This project focuses on segmenting moles and melanoma in medical images to advance diagnostic precision for skin cancer. Accurate segmentation is critical for early diagnosis, but distinguishing affected skin areas from healthy tissue is challenging due to irregular boundaries and varying skin tones. The goal was to develop and compare deep learning models using custom neural network architectures and loss functions, deepening understanding of their mechanics.
The PH2 dataset, provided by the ADDI project and available on Kaggle (link), contains 200 images of moles and melanoma with corresponding segmentation masks. Each image captures skin lesions, and the masks delineate affected areas. Below are example images and their masks.

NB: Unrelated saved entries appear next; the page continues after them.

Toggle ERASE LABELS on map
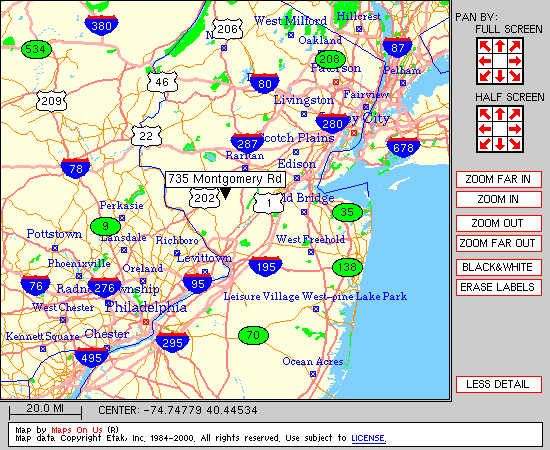Screen dimensions: 550x450 [x=498, y=287]
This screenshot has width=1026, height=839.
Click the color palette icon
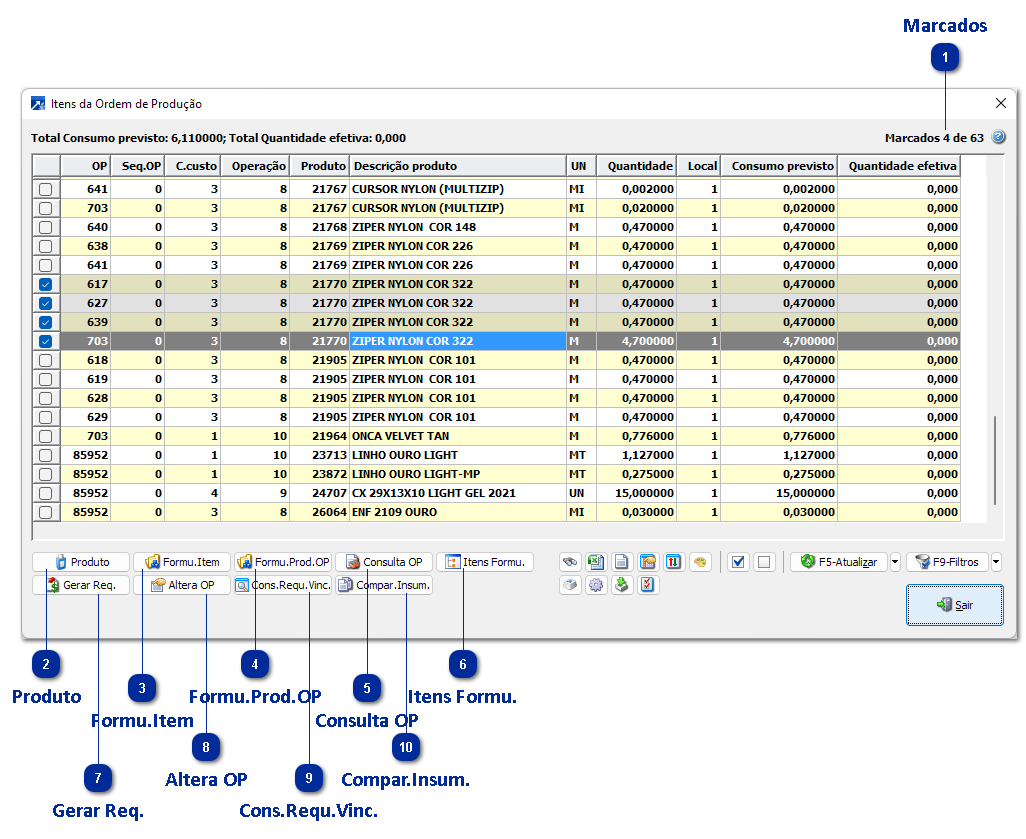pyautogui.click(x=700, y=562)
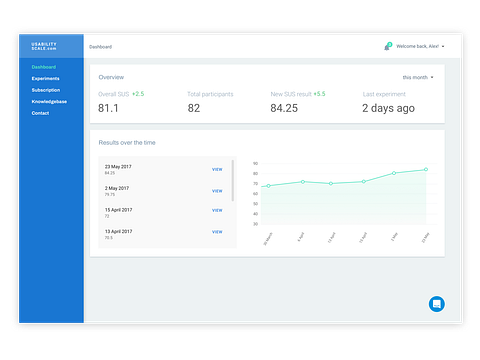Open the chat bubble button
Viewport: 480px width, 360px height.
(436, 304)

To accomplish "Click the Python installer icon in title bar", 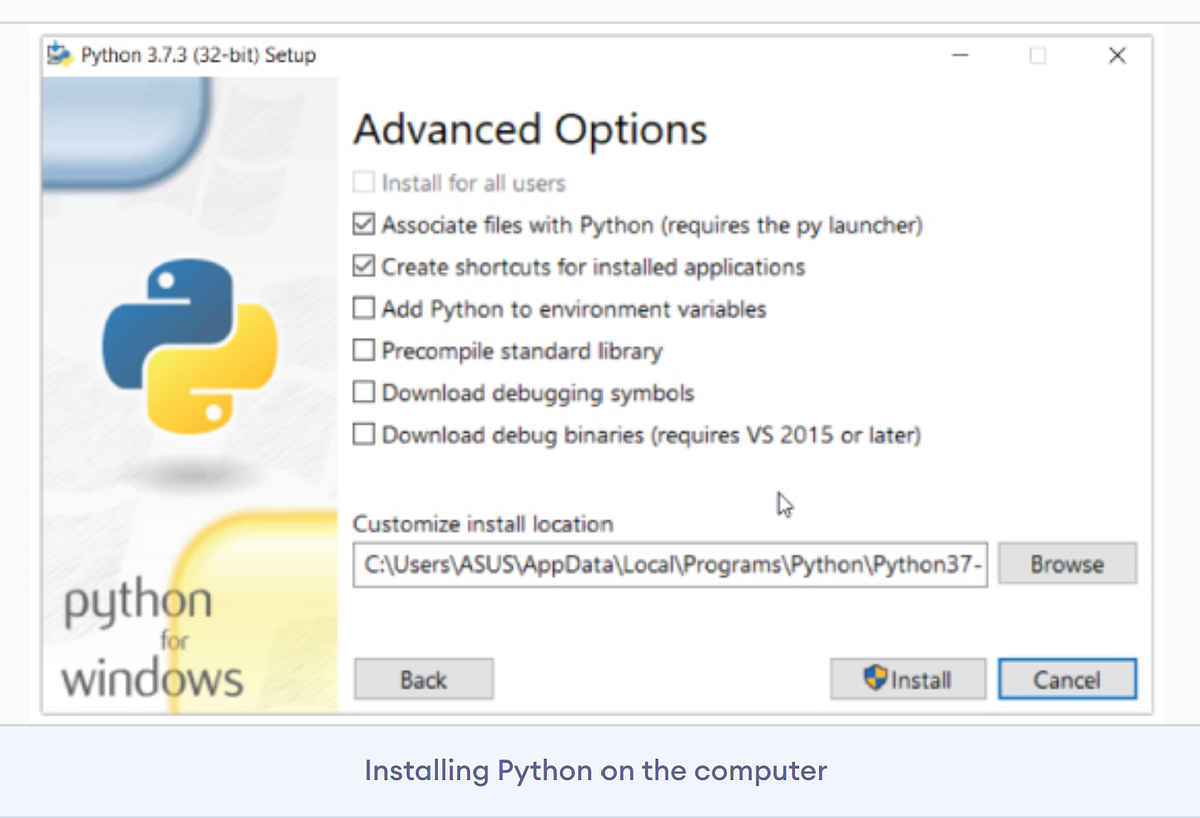I will (60, 55).
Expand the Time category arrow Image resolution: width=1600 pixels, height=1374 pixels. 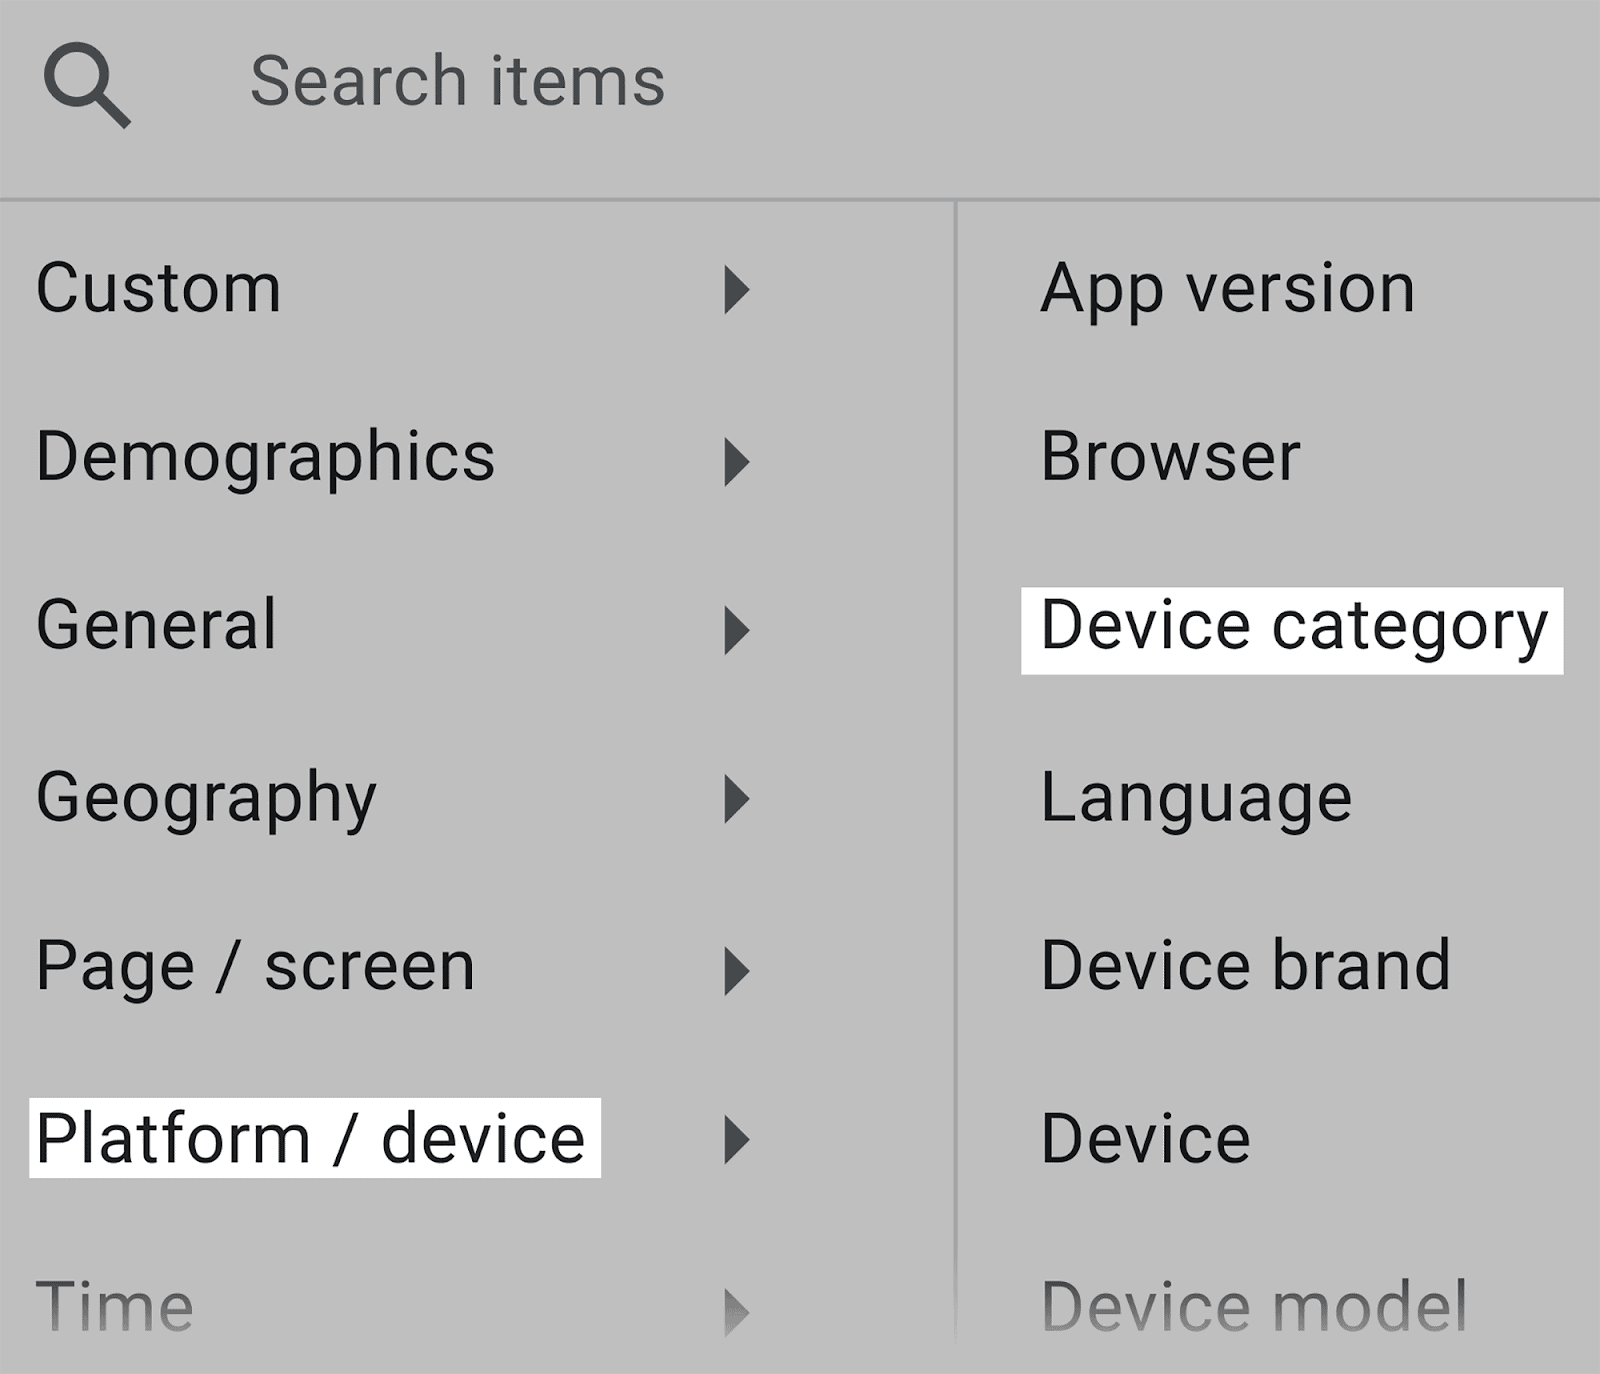click(x=737, y=1311)
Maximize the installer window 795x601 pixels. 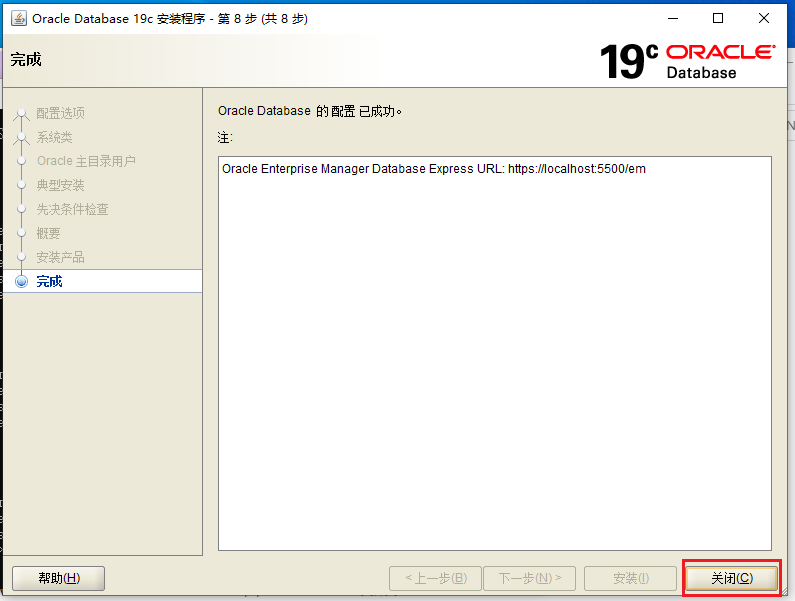tap(718, 18)
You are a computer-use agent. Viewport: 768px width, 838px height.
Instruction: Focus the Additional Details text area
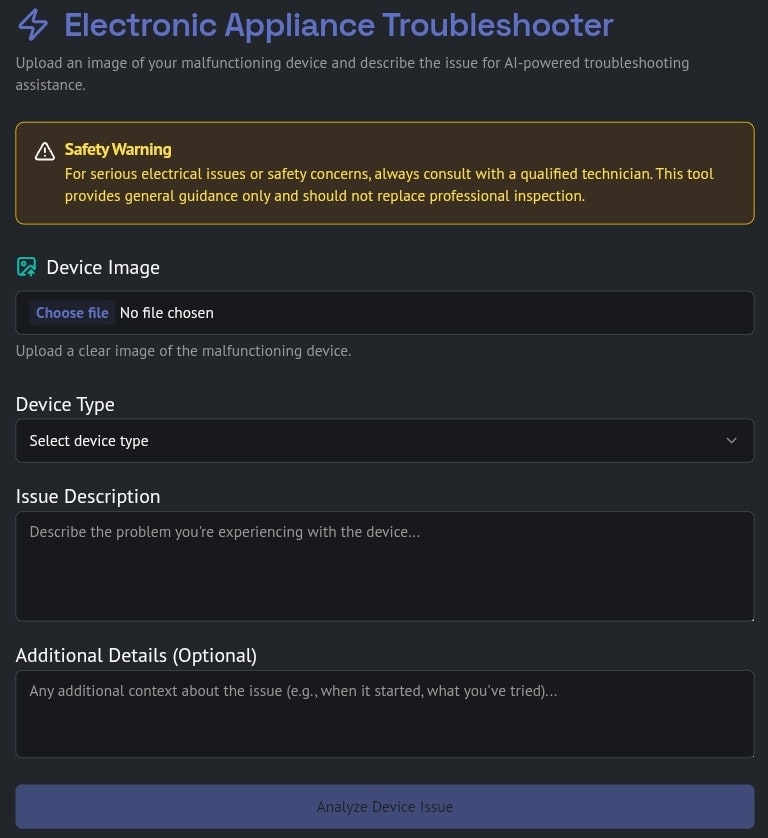pyautogui.click(x=384, y=714)
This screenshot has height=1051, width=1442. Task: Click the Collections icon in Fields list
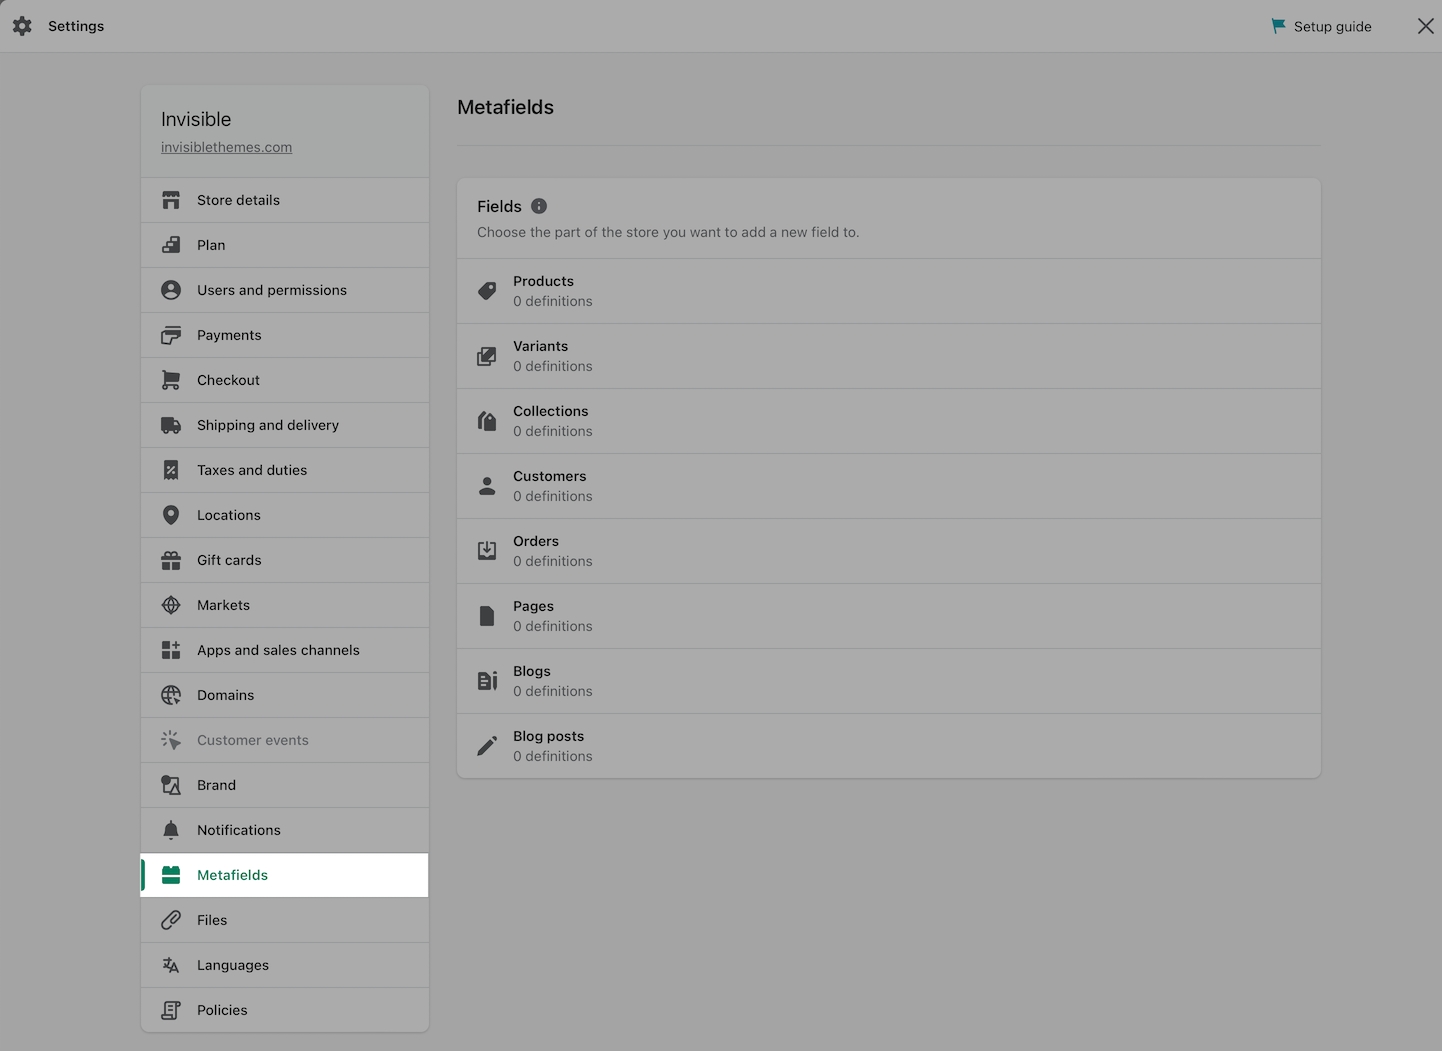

Three neural network architectures—SegNet, UNet, and UNet2—were implemented, along with three loss functions: Binary Cross Entropy (BCE), Dice, and Focal loss. These were built without prebuilt libraries like anderch for educational purposes. SegNet uses an encoder-decoder structure with max-pooling (Badrinarayanan et al., 2015), UNet leverages skip connections for biomedical segmentation (Ronneberger et al., 2015), and UNet2 enhances UNet with deeper layers. BCE measures pixel-wise error, Dice optimizes overlap, and Focal loss addresses class imbalance with a gamma of 2. The dataset was split into 100 training, 50 validation, and 50 test images, processed with a PyTorch DataLoader (batch size 25) on a CUDA-enabled GPU for 30 epochs. Performance was evaluated using Intersection over Union (IoU).
The table below summarizes model performance after 30 epochs, showing test IoU, training time, and parameters. UNet2 with Dice loss achieved the highest IoU (0.718), while SegNet with Dice loss (0.696) was faster due to fewer parameters.
Model | Test Score (IoU) | Training Time (s) | Parameters |
---|---|---|---|
SegNet - BCE | 0.696 | 1200 | 1.5M |
SegNet - Dice | 0.664 | 1150 | 1.5M |
SegNet - Focal | 0.616 | 1180 | 1.5M |
UNet - BCE | 0.576 | 1800 | 7.8M |
UNet - Dice | 0.712 | 1750 | 7.8M |
UNet - Focal | 0.646 | 1780 | 7.8M |
UNet2 - BCE | 0.712 | 2200 | 15.2M |
UNet2 - Dice | 0.718 | 2150 | 15.2M |
UNet2 - Focal | 0.546 | 2180 | 15.2M |
UNet2 with Dice loss performed best (IoU 0.780), but SegNet with Dice loss (IoU 0.696) is a faster alternative for resource-constrained settings. Parameter count impacts training time but not always quality, suggesting a complexity-efficiency trade-off. Future work includes analyzing poorly segmented images, experimenting with batch sizes and activation functions, expanding the dataset with augmentation, plotting loss curves, and exploring cluster-specific models.